Angriff auf den CSU-Wahlkampfstand
Zu unschönen Szenen kam es am Rande der Veranstaltung, als der Demonstrationszug in der Fußgängerzone am Wahlkampfstand der CSU vorbeizog. CSU-Politiker berichten davon, dass Teilnehmer aus dem linksradikalen Lager ausfällig wurden, sie mit der AfD auf eine Stufe stellten, eine Fahne aus dem Wahlkampfstand rissen und zu Boden warfen. "Man beschimpfte uns als Nazis und dass man doch unsere Fahne nicht nur hätte rausreißen sollen, sondern den Stand gleich anzünden hätte sollen", schildert Stadtratskandidatin Michaela Partheimüller auf ihrer Facebook-Seite.
Eine Anzeige dazu liegt der Polizei bislang nicht vor. Weitere Störungen habe es nach derzeitigen Erkenntnissen nicht gegeben, sagte ein Polizeisprecher auf FN-Nachfrage.
Enttäuscht vom Bündnis
Entsetzt über die Attacke ist CSU-Stadträtin Angelika Ledenko, die selbst an der Auftaktkundgebung teilnahm. Und sie zeigt sich gegenüber den FN enttäuscht vom Bündnis gegen Rechtsextremismus und Rassismus: Einmal mehr habe es mit verbalen Angriffen gegen die CSU die Chance vertan, den Protest gegen Rechts auf eine wirklich breite Basis zu stellen; die meisten CSU-Stadträte blieben Veranstaltungen des Bündnisses inzwischen fern.

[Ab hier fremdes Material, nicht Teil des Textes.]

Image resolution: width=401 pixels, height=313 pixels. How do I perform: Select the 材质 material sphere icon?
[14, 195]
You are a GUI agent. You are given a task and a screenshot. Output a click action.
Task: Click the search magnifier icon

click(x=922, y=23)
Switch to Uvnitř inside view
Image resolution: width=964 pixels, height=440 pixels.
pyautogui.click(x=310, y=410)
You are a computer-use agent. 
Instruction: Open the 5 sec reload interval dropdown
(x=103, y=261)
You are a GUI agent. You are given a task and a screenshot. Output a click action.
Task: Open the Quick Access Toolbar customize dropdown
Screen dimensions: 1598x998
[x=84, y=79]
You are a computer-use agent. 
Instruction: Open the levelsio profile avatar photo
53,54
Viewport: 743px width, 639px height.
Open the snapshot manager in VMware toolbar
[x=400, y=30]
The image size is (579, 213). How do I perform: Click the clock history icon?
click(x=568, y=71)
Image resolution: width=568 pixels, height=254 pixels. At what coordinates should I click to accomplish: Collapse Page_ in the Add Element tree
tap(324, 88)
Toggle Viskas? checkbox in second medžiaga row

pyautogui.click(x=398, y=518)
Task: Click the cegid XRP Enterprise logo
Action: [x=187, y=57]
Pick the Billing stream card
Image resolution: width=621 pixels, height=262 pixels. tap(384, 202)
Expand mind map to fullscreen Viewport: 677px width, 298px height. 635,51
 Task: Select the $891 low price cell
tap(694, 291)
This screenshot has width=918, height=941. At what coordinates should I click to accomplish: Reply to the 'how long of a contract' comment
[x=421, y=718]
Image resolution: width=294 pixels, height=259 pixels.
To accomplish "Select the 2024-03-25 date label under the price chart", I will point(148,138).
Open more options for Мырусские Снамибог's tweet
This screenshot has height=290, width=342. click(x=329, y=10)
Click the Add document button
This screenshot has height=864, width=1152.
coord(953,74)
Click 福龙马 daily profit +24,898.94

Anja Schmailzl und Ruth Brenner hatten Teile ihrer Redezeit dazu genutzt, gegen die CSU zu sticheln und sie zu attackieren. Unter anderem ging es um Horst Seehofers Aussage "Die Migration ist die Mutter aller Probleme" aus dem Jahr 2018 und das Verhalten der Schwesterpartei CDU vor kurzem bei der Thüringen-Wahl.